To predict the readmission of hospital patients in 30 days. Readmission of patients following discharge from hospital places an enormous burden on the US healthcare system. The objective of predictive analysis is to build a binary classification model that can predict early readmission given the patient’s features.
import pandas
import matplotlib.pyplot
import numpy
import seaborn
from sklearn.metrics import ConfusionMatrixDisplay, accuracy_score, f1_score, precision_score, recall_score, classification_report, confusion_matrix, roc_curve, roc_auc_score, precision_recall_curve
from imblearn.over_sampling import SMOTE
from collections import Counter
from sklearn.model_selection import KFold, cross_val_score, train_test_split, RandomizedSearchCV
from sklearn.linear_model import LogisticRegression
from sklearn.tree import DecisionTreeClassifier
from sklearn.ensemble import RandomForestClassifier
- Dropped features that are not related to readmission of patients.
- Created new column ‘patient_visit_beforeadmit‘ by adding three columns 'number_outpatient’, 'number_emergency','number_inpatient’ to store the number of times patient visited hospital in previous year.
- From 24 medication features we saw that some have all the values as ‘No’ and some have majority (99.9%) values as ‘No’ so we drop those features. From the remaining features, created a new column ‘num_medschange’ to store the total number of medications changed for a patient.
- ‘diag_1’, ‘diag_2’, ‘diag_3’ columns have many codes ranging from 1-954. So, we group together codes which mean the same and assigning a category to them.
- Some features are grouped together which have the same meaning and value.
- Conducted ONE-HOT ENCODING and STANDARDIZATION to create a final data set.

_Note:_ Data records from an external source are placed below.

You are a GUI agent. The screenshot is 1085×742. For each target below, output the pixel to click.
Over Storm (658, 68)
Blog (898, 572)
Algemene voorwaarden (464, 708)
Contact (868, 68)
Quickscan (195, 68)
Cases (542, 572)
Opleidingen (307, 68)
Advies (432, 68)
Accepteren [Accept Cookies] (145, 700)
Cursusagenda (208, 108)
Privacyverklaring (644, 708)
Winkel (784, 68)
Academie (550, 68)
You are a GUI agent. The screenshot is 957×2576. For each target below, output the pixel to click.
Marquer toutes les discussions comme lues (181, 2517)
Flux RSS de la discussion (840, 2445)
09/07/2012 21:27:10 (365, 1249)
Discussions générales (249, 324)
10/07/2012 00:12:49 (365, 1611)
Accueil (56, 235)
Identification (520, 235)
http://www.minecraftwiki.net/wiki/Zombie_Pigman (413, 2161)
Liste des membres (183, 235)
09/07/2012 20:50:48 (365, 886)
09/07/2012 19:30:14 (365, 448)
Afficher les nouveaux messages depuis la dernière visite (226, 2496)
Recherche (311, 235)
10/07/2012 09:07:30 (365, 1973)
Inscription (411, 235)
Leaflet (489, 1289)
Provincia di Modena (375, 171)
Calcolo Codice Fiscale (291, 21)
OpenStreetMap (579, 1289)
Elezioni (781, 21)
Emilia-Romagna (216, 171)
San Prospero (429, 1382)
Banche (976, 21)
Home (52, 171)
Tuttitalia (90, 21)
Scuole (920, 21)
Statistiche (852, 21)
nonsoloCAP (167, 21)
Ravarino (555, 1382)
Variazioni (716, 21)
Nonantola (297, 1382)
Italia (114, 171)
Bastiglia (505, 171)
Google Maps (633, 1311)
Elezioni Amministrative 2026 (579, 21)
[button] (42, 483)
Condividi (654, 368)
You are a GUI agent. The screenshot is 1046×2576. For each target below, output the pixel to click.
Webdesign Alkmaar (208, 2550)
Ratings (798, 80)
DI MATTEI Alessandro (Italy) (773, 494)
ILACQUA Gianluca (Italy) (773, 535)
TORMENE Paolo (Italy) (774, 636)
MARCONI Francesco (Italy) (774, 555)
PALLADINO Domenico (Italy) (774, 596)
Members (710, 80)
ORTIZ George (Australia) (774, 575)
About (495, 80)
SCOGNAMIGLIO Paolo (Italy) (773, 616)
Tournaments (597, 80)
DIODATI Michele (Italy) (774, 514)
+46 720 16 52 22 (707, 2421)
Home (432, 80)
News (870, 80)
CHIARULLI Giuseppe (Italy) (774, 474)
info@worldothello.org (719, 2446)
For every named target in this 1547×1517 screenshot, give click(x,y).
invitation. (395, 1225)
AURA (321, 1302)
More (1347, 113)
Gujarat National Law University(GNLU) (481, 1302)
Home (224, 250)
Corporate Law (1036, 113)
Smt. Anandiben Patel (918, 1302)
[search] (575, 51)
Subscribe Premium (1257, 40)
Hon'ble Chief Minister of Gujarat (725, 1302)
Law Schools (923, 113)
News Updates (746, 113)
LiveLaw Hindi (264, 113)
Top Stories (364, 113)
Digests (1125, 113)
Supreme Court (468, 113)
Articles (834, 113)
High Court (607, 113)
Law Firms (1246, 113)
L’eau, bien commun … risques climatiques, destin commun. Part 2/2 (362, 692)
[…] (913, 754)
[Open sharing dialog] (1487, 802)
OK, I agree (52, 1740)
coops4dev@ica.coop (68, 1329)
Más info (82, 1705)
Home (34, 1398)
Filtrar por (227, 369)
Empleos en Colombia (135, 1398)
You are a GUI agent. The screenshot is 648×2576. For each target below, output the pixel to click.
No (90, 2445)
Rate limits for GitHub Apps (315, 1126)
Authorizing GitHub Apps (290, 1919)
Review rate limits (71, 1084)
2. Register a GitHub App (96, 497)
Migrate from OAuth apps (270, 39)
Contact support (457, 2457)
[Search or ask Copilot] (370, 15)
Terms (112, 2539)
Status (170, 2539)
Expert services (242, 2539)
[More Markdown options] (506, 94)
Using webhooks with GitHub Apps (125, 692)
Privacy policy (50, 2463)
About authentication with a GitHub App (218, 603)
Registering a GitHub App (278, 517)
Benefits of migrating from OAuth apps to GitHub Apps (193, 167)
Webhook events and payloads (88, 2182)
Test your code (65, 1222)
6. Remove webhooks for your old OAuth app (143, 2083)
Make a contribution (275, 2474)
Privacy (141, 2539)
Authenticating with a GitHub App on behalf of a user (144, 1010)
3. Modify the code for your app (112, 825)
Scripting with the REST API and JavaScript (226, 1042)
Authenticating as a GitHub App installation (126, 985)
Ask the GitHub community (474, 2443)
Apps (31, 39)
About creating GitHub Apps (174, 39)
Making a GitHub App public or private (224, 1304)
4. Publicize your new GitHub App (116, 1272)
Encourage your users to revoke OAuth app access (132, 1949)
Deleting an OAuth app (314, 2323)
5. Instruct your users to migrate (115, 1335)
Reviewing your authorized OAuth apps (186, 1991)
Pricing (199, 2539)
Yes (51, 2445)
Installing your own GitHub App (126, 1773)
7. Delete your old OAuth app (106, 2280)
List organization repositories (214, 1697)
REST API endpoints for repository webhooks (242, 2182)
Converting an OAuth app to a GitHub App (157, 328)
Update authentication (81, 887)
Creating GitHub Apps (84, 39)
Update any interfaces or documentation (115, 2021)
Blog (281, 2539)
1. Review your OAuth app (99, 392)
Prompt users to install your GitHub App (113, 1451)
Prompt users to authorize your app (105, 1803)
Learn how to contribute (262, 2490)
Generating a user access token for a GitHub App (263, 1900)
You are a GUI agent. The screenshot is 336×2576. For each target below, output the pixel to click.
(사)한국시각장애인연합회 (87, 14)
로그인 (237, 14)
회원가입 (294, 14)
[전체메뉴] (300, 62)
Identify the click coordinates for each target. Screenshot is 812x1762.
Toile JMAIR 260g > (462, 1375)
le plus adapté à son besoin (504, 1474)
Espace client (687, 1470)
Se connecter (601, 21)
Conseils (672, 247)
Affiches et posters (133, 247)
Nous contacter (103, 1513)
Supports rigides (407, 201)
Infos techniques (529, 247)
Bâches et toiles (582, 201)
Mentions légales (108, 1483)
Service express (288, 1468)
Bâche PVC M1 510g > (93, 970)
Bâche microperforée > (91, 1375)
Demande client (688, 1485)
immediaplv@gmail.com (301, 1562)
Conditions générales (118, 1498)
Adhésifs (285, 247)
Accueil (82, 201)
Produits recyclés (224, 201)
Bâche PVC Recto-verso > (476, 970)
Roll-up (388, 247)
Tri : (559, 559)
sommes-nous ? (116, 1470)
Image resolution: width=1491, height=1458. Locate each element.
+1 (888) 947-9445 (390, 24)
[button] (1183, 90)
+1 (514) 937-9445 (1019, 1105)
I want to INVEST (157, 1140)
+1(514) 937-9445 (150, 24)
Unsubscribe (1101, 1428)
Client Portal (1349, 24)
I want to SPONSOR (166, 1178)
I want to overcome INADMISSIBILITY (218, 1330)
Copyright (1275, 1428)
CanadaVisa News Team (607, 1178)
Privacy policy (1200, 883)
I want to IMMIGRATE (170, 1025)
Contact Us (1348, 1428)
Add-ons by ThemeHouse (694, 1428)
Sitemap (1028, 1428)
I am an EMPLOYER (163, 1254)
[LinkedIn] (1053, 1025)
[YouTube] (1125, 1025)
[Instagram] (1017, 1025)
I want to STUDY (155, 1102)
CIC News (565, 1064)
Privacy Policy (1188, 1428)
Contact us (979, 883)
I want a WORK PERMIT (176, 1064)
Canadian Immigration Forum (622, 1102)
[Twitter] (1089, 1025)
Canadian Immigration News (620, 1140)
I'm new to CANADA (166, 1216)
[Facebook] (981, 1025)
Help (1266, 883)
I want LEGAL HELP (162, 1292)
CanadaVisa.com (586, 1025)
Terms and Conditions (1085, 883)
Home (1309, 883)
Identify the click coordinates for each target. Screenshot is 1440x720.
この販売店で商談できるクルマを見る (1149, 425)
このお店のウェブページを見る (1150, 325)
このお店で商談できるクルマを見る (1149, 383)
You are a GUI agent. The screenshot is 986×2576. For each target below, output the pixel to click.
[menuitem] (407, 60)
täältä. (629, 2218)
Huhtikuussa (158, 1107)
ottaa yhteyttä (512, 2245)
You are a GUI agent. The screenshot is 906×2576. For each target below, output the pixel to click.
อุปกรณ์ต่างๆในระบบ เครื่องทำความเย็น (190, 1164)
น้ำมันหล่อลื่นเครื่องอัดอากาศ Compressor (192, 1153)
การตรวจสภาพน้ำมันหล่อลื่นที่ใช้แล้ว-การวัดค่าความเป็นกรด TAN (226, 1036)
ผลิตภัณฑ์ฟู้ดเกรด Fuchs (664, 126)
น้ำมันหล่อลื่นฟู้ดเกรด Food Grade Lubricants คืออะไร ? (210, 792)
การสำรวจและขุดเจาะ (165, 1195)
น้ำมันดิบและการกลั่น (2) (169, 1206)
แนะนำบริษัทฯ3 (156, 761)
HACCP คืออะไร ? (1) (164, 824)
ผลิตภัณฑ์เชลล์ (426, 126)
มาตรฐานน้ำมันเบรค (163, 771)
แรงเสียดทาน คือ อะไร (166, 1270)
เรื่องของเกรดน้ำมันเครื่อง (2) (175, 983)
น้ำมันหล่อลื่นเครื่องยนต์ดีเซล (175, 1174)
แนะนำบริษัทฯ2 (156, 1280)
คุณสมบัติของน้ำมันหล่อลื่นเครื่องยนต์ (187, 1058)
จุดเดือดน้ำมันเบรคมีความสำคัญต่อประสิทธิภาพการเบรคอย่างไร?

Our data consisted majority of data points wherein patients did not readmit in 30 days. There is a problem of class imbalance in the test and train dataset. We used SMOTE(Synthetic Minority Oversampling Technique) to counter this which is an effective way of synthesizing new samples from existing ones.
Original dataset shape: ({0: 86986, 1: 11066})
New dataset shape: ({0: 86986, 1: 86986})
- Logistic Regression
- Decision Tree
- Random Forest
Refinement Over Random Forest
- Cross Validation: number of splits =5
- Hyperparameter Tuning using RandomizedCV:
Optimize these 3 parameters and find best value from the list.
space['n_estimators'] = [10, 100, 500]
space['max_depth'] = [20, 25, 30]
space['min_samples_split']=[8,10,12]
Random search across 25 candidates, using 5-fold cross validation.
Parameters passed : n_iter = 25, cv = 5
-
Logistic Regression has best TPR value, but there is a tradeoff between model complexity and accuracy. If we can compromise on FPR and TNR then Logistic Regression is good but if we choose Random Forest, we get better performance, Accuracy, although it is computationally costly.
-
For our problem statement, Recall score is an effective measure. It is more preferable to not miss any patient who will be readmitted in 30 days even if that means predicting some patients as readmitted within 30days but actually they will not be readmit in 30 days.